Historical dictionary  vol.: 1  let.: M

Marseilles, Notre-Dame de La Garde

Marian Shrine; Oblate House from 1830 till 1903
At the summit of a hill a hundred and sixty meters high, near the old fort of Marseilles, in the XIII century, an oratory was built and dedicated to Notre-Dame de la Garde. In a short time, it began to draw pilgrims, especially sailors, who came to implore the protection of Our Good Mother.

Notre-Dame de la Garde (Hubenig).

In 1524, in preparation for the siege with which Charles V threatened the town, François I built a fort which surrounded the oratory. The latter remained however a place of devotion always frequented until the first years of the French Revolution. In 1802, the chapel was restored as a place of worship. As In the past, the priest went up to celebrate Mass on Saturdays, Sundays and Feast days.
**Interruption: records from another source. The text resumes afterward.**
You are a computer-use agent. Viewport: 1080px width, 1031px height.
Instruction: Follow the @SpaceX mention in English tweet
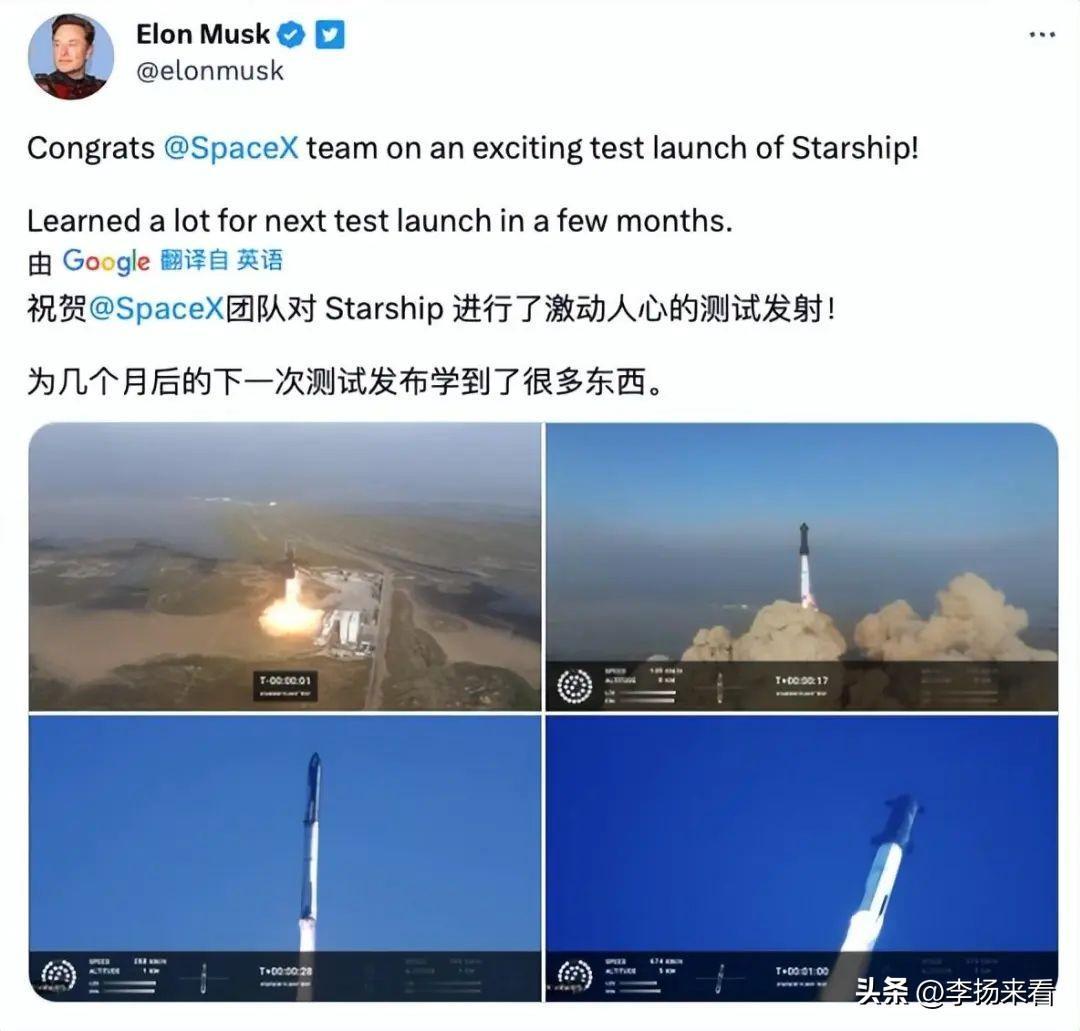(x=231, y=148)
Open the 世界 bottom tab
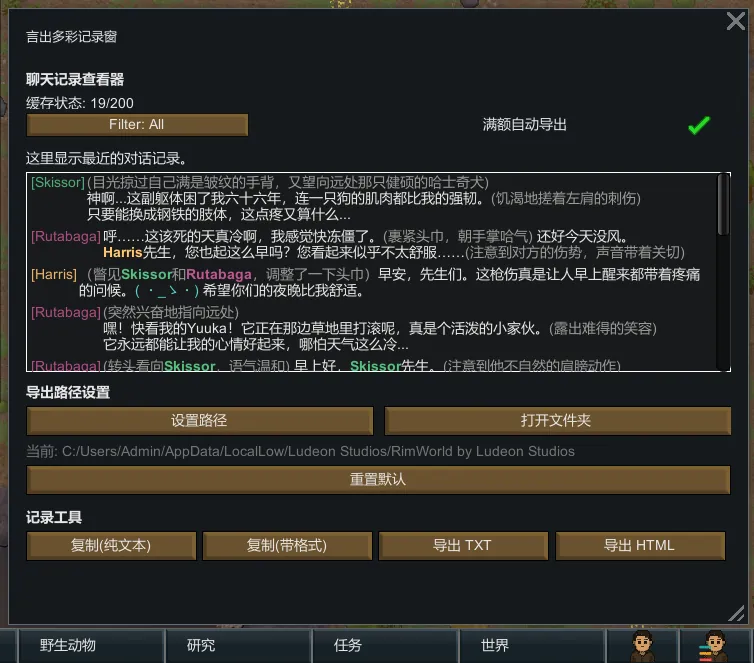Image resolution: width=754 pixels, height=663 pixels. pos(532,646)
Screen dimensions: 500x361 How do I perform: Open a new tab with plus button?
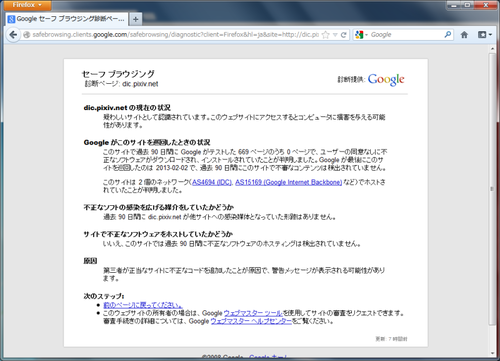136,19
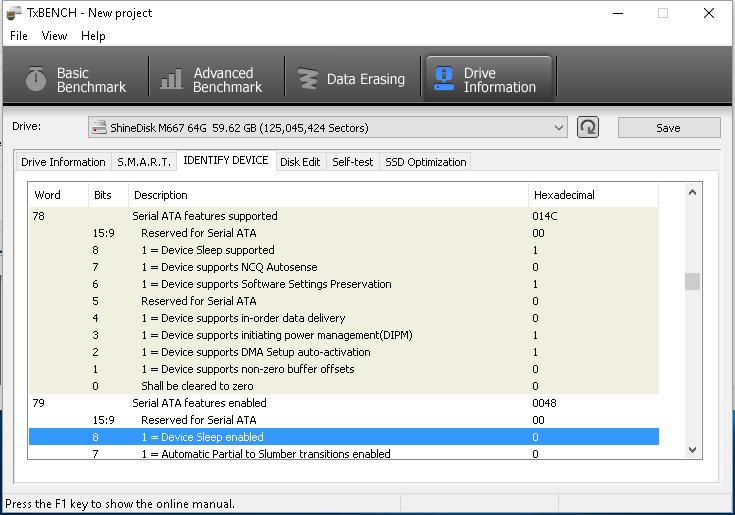This screenshot has width=735, height=515.
Task: Open the File menu
Action: [x=18, y=36]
When appointed Bishop of Marseilles, Mgr. Fortuné de Mazenod wanted to nurture the devotion of the faithful; he named a chaplain to celebrate Mass each morning. However it was not easy to find a priest ready to make this rough ascent and pilgrimage of more than an hour’s walk, up and down, from the old fort.

The Ministry of the Chapel Entrusted to the Oblates
The Oblate community of Le Calvaire, always quite numerous, counted several young Fathers. Bishop Fortuné‚ asked the Superior to add this ministry to the various works of the house. Among the first Oblate chaplains we know are Joseph Touche in 1830-1831, Marius Bernard from 1831 till 1833, François Noël Moreau in 1834, Jean-Baptiste Honorat in 1835, Jacques Eymard in 1835-1836, Étienne Semeria and Antoine Rolleri from 1837 till 1841 and especially Jean-Antoine Bernard from 1841 till 1862. This Father can rightfully be considered the true restorer of this place of pilgrimage in the last century; the citizens of Marseilles soon referred to him as “the priest of Our Good Mother”.
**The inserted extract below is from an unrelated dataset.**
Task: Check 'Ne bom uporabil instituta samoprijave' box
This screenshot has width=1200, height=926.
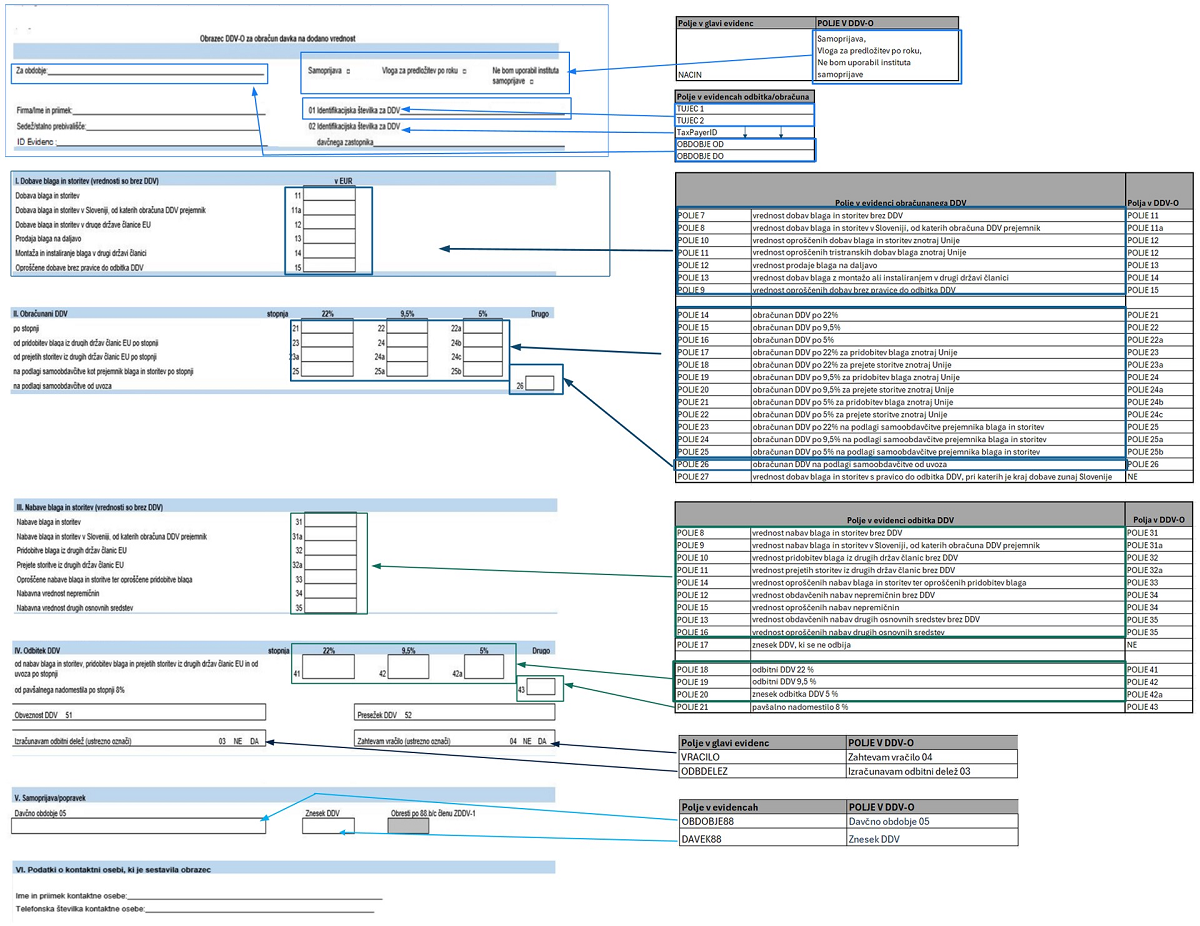Action: (x=532, y=83)
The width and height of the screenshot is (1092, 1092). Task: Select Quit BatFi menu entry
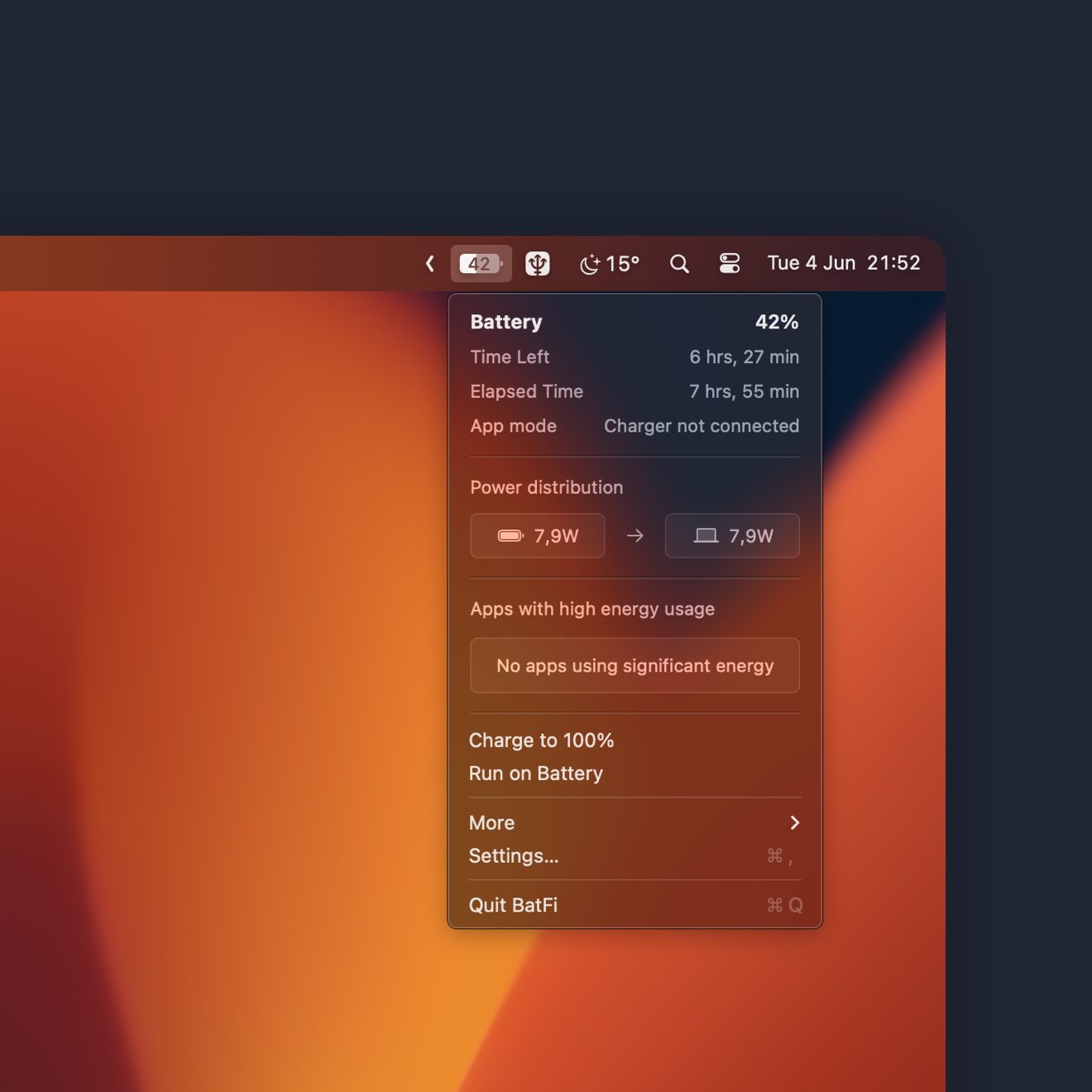point(512,905)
An affable and devoted man, a good preacher, often in demand in the parishes of the city, Father attracted pilgrims to Notre-Dame de la Garde, where he spent the morning for confessions and Mass. Full of initiative and daring, he worked at the same time for the material restoration of the chapel.
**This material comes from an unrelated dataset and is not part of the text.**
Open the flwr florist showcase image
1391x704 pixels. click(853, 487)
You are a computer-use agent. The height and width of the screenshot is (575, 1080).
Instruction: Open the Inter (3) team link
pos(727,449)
Marseilles, Statue of Notre-Dame de la Garde (GA).

The silver statue had disappeared during the Revolution. Fr. Bernard got a new statue made, blessed by Bishop Fortuné‚ on July 2, 1837. He then succeeded in getting one of the heaviest bells then known in France, weighing eight thousand, two hundred and thirty-four kilograms cast in Lyon. This famous bourdon which still exists, was blessed by Bishop de Mazenod on October 5, 1845. Finally, Fr. Bernard conceived the project of a new church. This initiative pleased Bishop de Mazenod who, passing through Paris in 1850, used all his influence and friendship to obtain from the President of the Republic, the future Napoleon III, a decree ceding the land necessary for the construction of a chapel of the largest possible dimensions, always within the limits of the fort. The old oratory was torn down, a temporary chapel was constructed and on September 11, 1953, the foundation stone was laid by Bishop de Mazenod and the deputy Mayor of Marseilles, the Count of Chantérac, in the presence of about a hundred thousand pilgrims.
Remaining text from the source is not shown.